Signs and Symptoms of Cadmium Toxicity
Cadmium toxicity presents with a distinct pattern of symptoms affecting multiple organ systems, primarily targeting the kidneys, bones, lungs, and cardiovascular system, with manifestations varying based on acute versus chronic exposure.
Acute Cadmium Toxicity
Respiratory Symptoms
- Inhalation of cadmium oxide fumes can cause:
- Inhalation fever (metal fume fever)
- Chemical pneumonitis
- Shortness of breath
- Chest pain
- Cough
Gastrointestinal Symptoms
- Nausea and vomiting
- Abdominal pain
- Diarrhea
- Excessive salivation
Other Acute Symptoms
- Headache
- Dizziness
- Fever and chills
- Muscle aches
- Fatigue
Chronic Cadmium Toxicity
Renal Effects (Primary Target)
- Renal tubulopathy (earliest and most sensitive manifestation)
- Tubular proteinuria (increased urinary excretion of low molecular weight proteins like retinol binding protein)
- Progressive decline in glomerular filtration rate
- Potential development of renal Fanconi syndrome
- Eventual renal failure with prolonged exposure 1, 2
Skeletal Effects
- Osteomalacia (softening of bones)
- Diffuse osteoporosis
- Bone pain
- Increased risk of fractures
- Height loss 3
Cardiovascular Effects
- Hypertension
- Increased risk of cardiovascular disease 1
Neurological Effects
- Peripheral neuropathy
- Cognitive impairment
- Olfactory dysfunction
Other Chronic Effects
- Anemia
- Liver damage
- Reproductive system impairment
- Increased cancer risk (cadmium is classified as a human carcinogen by IARC) 3
Special Considerations
Environmental Exposure Signs
- Environmental cadmium exposure has been linked to higher blood pressure levels, particularly among women 4
- Cadmium toxicity can occur through various exposure routes:
- Respiratory system (13-19% absorption from air)
- Digestive system (10-44% absorption)
- Accumulation in tissues: 0.14-3.2 ppm in muscles, 1.8 ppm in bones, 0.0052 ppm in blood 1
Diagnostic Indicators
- Urinary cadmium concentration is the most relevant biological exposure index
- Early kidney effects can be detected at urinary cadmium levels between 0.5-3 μg/g creatinine 5
- Blood, hair, nail, and saliva samples can also be used to measure cadmium levels 6
Risk Factors and Vulnerable Populations
- Smokers (tobacco is a significant source of cadmium)

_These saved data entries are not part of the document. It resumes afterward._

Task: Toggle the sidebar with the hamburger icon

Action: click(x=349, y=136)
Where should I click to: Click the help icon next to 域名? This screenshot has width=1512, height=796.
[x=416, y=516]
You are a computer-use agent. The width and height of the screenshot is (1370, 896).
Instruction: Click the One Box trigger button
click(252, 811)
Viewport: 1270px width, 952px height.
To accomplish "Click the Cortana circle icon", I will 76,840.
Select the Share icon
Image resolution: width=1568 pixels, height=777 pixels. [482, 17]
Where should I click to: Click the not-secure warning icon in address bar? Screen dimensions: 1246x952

- Occupational exposure (battery manufacturing, metal plating, pigment production)
- Individuals with iron deficiency (increases cadmium absorption)
- People with pre-existing kidney disease, diabetes, or hypertension
- Children (more vulnerable due to higher absorption rates and developmental concerns) 4
Clinical Pitfalls to Avoid
- Tubular proteinuria is not detected by routine clinical dipstick testing for proteinuria
- Symptoms may be mistaken for other conditions due to their non-specific nature
- The long biological half-life (16-30 years) means symptoms may appear long after exposure has ceased 1
- Patients with cadmium toxicity require supportive care and possibly chelation therapy, though no specific chelating agent has been definitively established for human cadmium poisoning 3
Remember that cadmium toxicity should be considered in patients with unexplained renal dysfunction, especially when combined with bone abnormalities and a history of potential exposure through occupation, smoking, or contaminated food/water.